[Some records]
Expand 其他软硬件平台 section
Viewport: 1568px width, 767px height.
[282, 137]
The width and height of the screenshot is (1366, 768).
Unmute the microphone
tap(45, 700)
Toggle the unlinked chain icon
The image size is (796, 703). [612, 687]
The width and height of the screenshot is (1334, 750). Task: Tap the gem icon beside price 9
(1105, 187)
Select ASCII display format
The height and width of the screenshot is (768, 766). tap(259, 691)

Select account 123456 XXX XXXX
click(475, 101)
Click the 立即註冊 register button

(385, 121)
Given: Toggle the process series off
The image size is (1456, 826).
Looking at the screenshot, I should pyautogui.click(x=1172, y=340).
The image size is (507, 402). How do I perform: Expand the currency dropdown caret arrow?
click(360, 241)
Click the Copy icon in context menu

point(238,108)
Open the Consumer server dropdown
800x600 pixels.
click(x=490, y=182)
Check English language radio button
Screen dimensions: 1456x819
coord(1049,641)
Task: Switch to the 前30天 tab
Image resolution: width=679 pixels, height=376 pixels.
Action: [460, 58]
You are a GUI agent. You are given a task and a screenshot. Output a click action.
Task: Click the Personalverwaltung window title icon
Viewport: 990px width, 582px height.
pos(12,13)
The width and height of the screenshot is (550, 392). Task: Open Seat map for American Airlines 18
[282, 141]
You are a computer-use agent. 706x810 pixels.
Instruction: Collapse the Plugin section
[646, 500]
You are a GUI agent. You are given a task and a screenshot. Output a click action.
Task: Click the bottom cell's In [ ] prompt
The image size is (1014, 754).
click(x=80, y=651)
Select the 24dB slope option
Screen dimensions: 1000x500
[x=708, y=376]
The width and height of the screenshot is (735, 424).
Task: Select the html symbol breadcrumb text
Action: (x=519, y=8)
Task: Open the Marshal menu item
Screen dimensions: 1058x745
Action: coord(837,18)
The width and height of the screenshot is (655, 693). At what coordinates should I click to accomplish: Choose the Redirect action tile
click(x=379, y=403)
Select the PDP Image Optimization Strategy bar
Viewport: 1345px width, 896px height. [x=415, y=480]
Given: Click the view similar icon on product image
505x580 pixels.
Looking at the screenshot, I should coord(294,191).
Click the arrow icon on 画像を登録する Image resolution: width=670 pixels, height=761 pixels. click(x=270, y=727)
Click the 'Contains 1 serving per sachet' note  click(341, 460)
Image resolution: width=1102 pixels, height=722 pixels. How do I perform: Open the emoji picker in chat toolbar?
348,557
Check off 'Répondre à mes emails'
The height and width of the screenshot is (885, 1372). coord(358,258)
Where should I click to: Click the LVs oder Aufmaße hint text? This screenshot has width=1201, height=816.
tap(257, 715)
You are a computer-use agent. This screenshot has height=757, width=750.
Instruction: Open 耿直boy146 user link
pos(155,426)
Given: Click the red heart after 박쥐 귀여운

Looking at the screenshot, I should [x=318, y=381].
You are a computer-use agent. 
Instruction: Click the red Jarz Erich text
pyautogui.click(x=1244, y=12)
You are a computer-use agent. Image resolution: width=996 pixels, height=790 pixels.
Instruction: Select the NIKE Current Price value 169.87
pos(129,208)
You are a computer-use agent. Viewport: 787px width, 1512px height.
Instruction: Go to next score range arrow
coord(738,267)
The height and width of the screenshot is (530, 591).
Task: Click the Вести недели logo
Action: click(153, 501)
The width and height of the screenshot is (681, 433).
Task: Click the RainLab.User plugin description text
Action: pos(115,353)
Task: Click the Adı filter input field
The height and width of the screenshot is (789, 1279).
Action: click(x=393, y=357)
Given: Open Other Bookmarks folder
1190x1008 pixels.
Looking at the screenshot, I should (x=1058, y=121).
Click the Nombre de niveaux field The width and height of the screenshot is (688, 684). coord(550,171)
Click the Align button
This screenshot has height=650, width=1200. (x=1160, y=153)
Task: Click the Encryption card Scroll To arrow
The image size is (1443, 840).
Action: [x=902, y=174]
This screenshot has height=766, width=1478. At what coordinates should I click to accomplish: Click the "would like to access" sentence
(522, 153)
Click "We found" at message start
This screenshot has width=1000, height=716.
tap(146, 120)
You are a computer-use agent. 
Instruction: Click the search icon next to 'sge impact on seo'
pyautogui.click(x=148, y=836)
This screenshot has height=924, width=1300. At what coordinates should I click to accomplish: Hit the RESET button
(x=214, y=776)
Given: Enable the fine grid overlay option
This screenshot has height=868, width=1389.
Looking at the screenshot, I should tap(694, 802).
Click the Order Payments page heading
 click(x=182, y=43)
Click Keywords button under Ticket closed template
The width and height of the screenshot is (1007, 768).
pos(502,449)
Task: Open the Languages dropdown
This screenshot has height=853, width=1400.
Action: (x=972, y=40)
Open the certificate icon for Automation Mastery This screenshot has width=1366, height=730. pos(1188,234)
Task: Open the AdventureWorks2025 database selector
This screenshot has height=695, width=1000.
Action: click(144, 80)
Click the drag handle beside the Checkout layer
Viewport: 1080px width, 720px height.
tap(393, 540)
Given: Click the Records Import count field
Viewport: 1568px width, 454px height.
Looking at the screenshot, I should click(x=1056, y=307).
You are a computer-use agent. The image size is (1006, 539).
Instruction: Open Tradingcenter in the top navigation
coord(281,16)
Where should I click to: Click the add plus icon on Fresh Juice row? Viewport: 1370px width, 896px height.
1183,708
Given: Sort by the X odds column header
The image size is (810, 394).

» **EXERCISE AIM**:
Render the lines of the records, starting at the first line and ending at the line that contains "The height and width of the screenshot is (768, 766).", as a two-column CSV with the headers text and answer, one row per text paired with its answer. Quote every field and replace any line breaks within a field with spaces.

» **EXPECTED ANSWER**:
text,answer
"Expand 其他软硬件平台 section Viewport: 1568px width, 767px height.","[282, 137]"
"The width and height of the screenshot is (1366, 768). Unmute the microphone","tap(45, 700)"
"Toggle the unlinked chain icon","The image size is (796, 703). [612, 687]"
"The width and height of the screenshot is (1334, 750). Task: Tap the gem icon beside price 9","(1105, 187)"
"Select ASCII display format","The height and width of the screenshot is (768, 766). tap(259, 691)"